By Julie Lassa, State Senator of Wisconsin’s 24th District
Over the past few months, I’ve been hearing from a steady stream of constituents about their concerns regarding various provisions in Gov. Scott Walker’s budget. Many people have expressed their opposition to his cuts to education, including his proposal to cut the University of Wisconsin System’s budget by $300 million.
A couple hundred people attended the budget listening session that Rep. Katrina Shankland and I held at the University of Wisconsin-Stevens Point. Their comments echoed those that we have heard from citizens throughout the state. They’ve spoken out about the damage that kind of cutting would do: fewer courses, less faculty and staff, important research canceled, student work-study positions eliminated. They have also raised concerns about the impact these cuts may have on the UW System’s role as a vital economic engine to both the state and to local communities.
Given the huge public outcry, Republican legislators on the Legislature’s budget committee were under tremendous pressure to distance themselves from the governor’s proposed cuts and to “save” the UW System. But when the GOP members introduced their UW System budget amendment, it didn’t look like much of a rescue.
Their proposal did reduce the budget cut, but only to $250 million — just 17 percent less than the governor’s cut. Funding was cut for environmental research and education in addition to research into K-12 education. And the budget eliminates statutory support for tenure and shared governance for UW faculty members, a move that will make it even more difficult for the university to retain quality educators.
These proposals certainly will do nothing to stop the bleeding at campuses like UWSP that are already losing quality staff and struggling to cope with the cuts they’ve absorbed from the governor’s previous budgets. UWSP has already lost faculty who were leading groundbreaking undergraduate research projects in fields like paper sciences and nanotechnology.
Unfortunately, there will now be even more incentive for such faculty members to find jobs elsewhere — and when they leave, they will take their research grants with them. And while the GOP members of the budget committee found money for certain projects, like $124,000 to keep a paper machine running at UWSP, the campus stands to lose millions in other funding.
For example, JFC completely eliminated a major source of funding for UWSP’s Wisconsin Institute for Sustainable Technology, which will take a $440,000 hit as a result.

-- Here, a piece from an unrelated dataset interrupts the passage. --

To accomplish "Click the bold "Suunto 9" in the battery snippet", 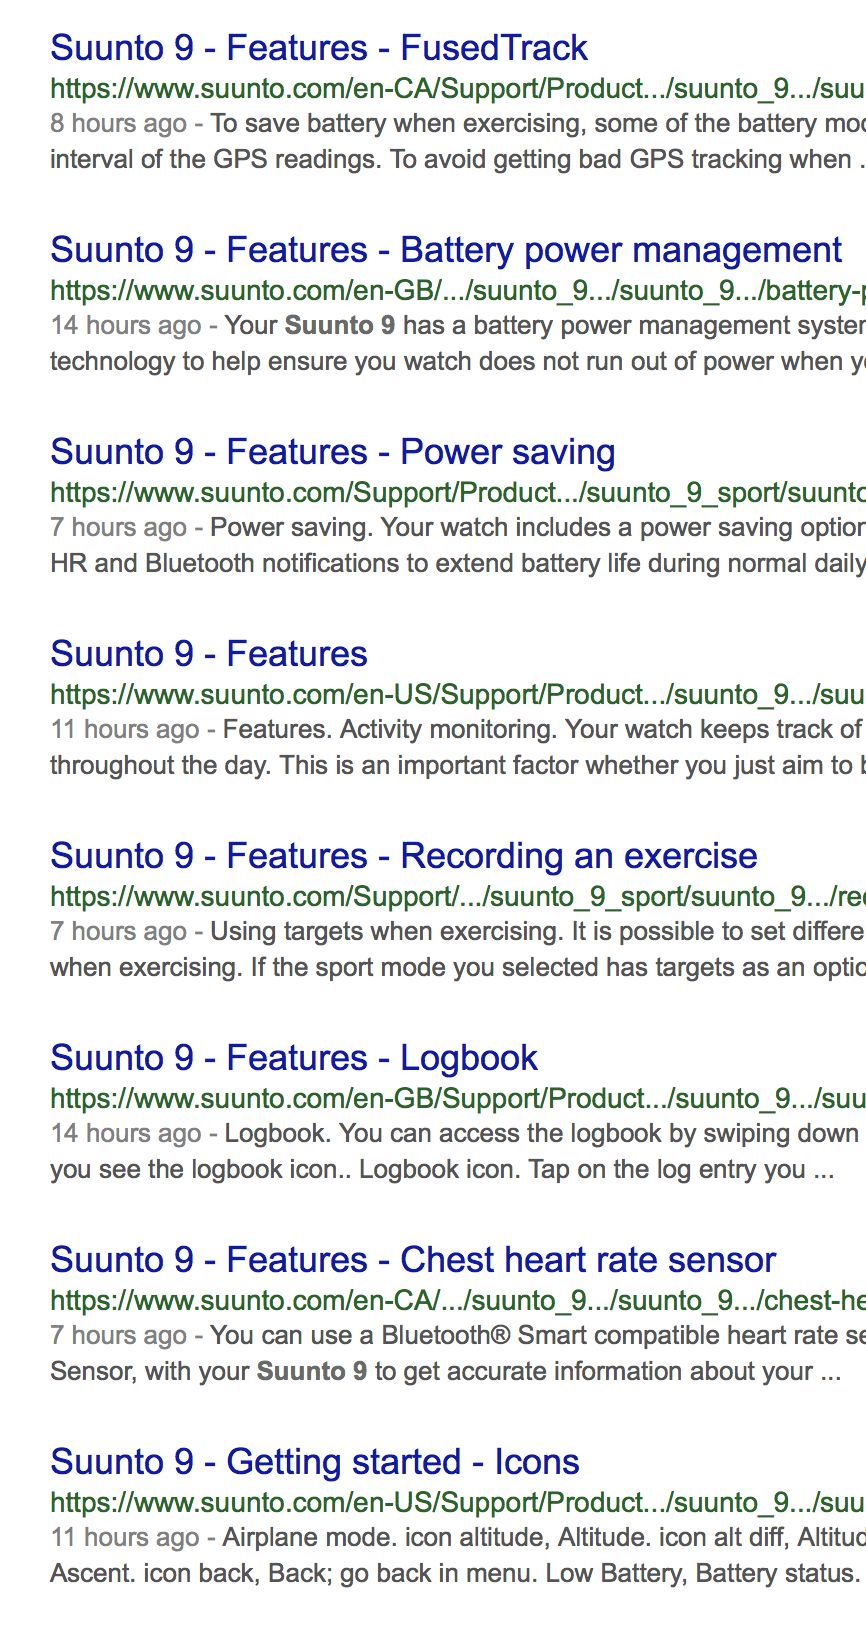I will 339,326.
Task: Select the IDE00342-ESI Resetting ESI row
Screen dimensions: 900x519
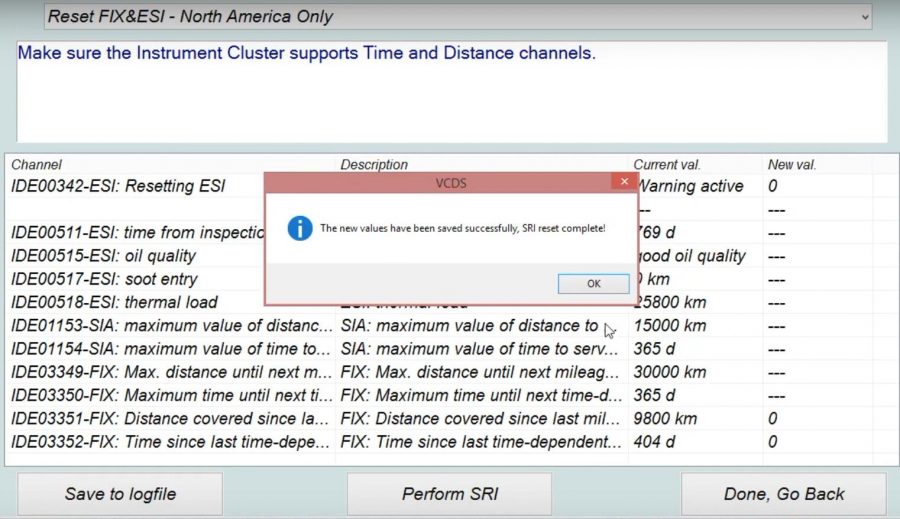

Thanks to past budget cuts, students in many majors often find it difficult to get into the courses they need to graduate on time. Every extra year they spend in school keeps them out of the workforce and costs them and their families another $7,000-plus in tuition at campuses like Stevens Point and La Crosse.
This trend contributes to the student debt crisis, and is putting a UW education out of reach for more and more students. Another historic round of budget cuts promises to make this situation even worse. And although the budget currently includes a two-year tuition freeze, once that freeze is lifted, tuition rates may skyrocket.
It would be bad enough if this damage were a necessary response to poor economic conditions, but it’s not. The state has a $2.2 billion budget deficit because Governor Walker and the GOP majority in the Legislature chose to give massive tax breaks to corporations and refused to take back our federal dollars that would strengthen our state’s health care programs, a move that would have saved taxpayers $360 million in this budget alone. Now our world-class university system is being cannibalized to pay for it.
All of this spells economic disaster for Wisconsin. Whether it’s making college more expensive, missing out on new business development spurred by university research, or contributing to our state’s scarcity of a skilled workforce, the damage the GOP budget does to our university system today will hurt our state and our people for many years to come.